Il est tellement secret, ce père, Gunther, devenu Georges Goldsmith, interprété à la perfection par Bruno Ganz, ex-flutiste classique immigré en 1938 avec son épouse Rose-Marie, altiste de métier.

C’est un voyage que l’on nous conte, un long voyage comparable en tous points à celui que décrit Schubert, piano et voix, dans Le voyage d’hiver. Un voyage fait de douleur et de grandeur humaine, un voyage tout à la fois sombre et solaire.

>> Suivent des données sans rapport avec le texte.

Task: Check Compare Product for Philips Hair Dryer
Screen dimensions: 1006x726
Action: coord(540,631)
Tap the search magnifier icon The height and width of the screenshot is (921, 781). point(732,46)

De la même façon, par une sorte de rythme tout à la fois alangui et maîtrisé, le film mêle habilement le présent et le passé, les couleurs lumineuses et le soleil éblouissant des paysages américains, le noir et blanc d’une acidité crépusculaire des souvenirs de l’Allemagne nazie, le réalisme pointilleux d’un documentaire et la symbolique stylisée à la manière expressionniste d’un film d’évocation. Le tout est baigné par la musique, évidente, divine, aérienne, comme si elle seule pouvait encore donner l’espoir à l’Humanité. Mozart, Beethoven, Schubert et Tchaïkovski surent insuffler la vie, même quand cette dernière paraissait perdue.

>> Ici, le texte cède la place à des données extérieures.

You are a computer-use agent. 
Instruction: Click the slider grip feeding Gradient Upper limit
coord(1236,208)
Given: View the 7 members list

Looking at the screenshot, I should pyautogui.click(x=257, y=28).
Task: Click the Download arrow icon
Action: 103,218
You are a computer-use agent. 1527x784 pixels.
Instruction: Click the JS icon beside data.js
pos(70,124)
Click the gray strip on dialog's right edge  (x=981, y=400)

Gunther Goldsmith, le père de Martin, ne se sentait pas particulièrement juif même si, comme lui fait remarquer son fils, son nom « est tout aussi juif que la carpe farcie ». Il ne se sentait pas juif, mais il a été rattrapé par la réalité, les événements, l’Histoire.

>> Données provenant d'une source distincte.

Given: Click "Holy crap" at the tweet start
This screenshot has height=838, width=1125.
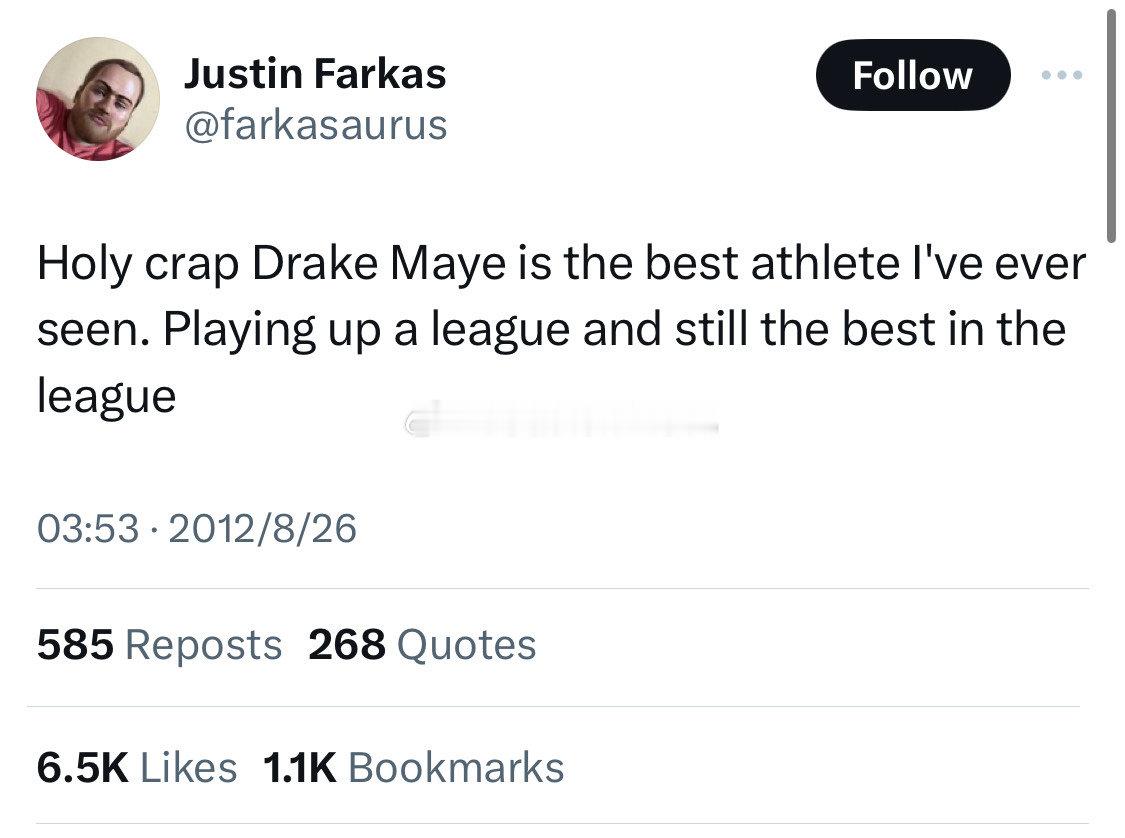Looking at the screenshot, I should (138, 264).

Lorsqu’en 1935, à peine âgé de vingt-deux ans, il est chassé de son académie de musique, qu’il trouve refuge dans le Kulturbund, l’organisation culturelle juive, tolérée par le régime, et que, finalement, il s’apercevra qu’il n’est d’autre solution que la fuite, même si celle-ci signifie l’abandon des autres membres de la famille et la fin, au moins pour lui, de la musique.

1938, avoue-t-il à son fils, ce n’est pas la fin des juifs, c’est la fin de tout. Winter Journey est une évocation envoutante du passé.

Si Bruno Ganz prête ses traits au père, c’est le fils en personne, Martin Goldsmith, qui pose les questions hors champ, comme il le fit dans la réalité lorsqu’il voulut connaître le passé de sa famille.

Il ne s’agit nullement, une fois encore, de raconter l’irracontable et de ressasser l’horreur, il s’agit de connaître le passé pour ne pas le reproduire, et ne pas se permettre de juger trop vite ceux qui survécurent et qui ont tant de mal à se confier.

Un film d’une grande intensité et d’une réelle émotion.

Winter Journey, d’Anders Ostergaard.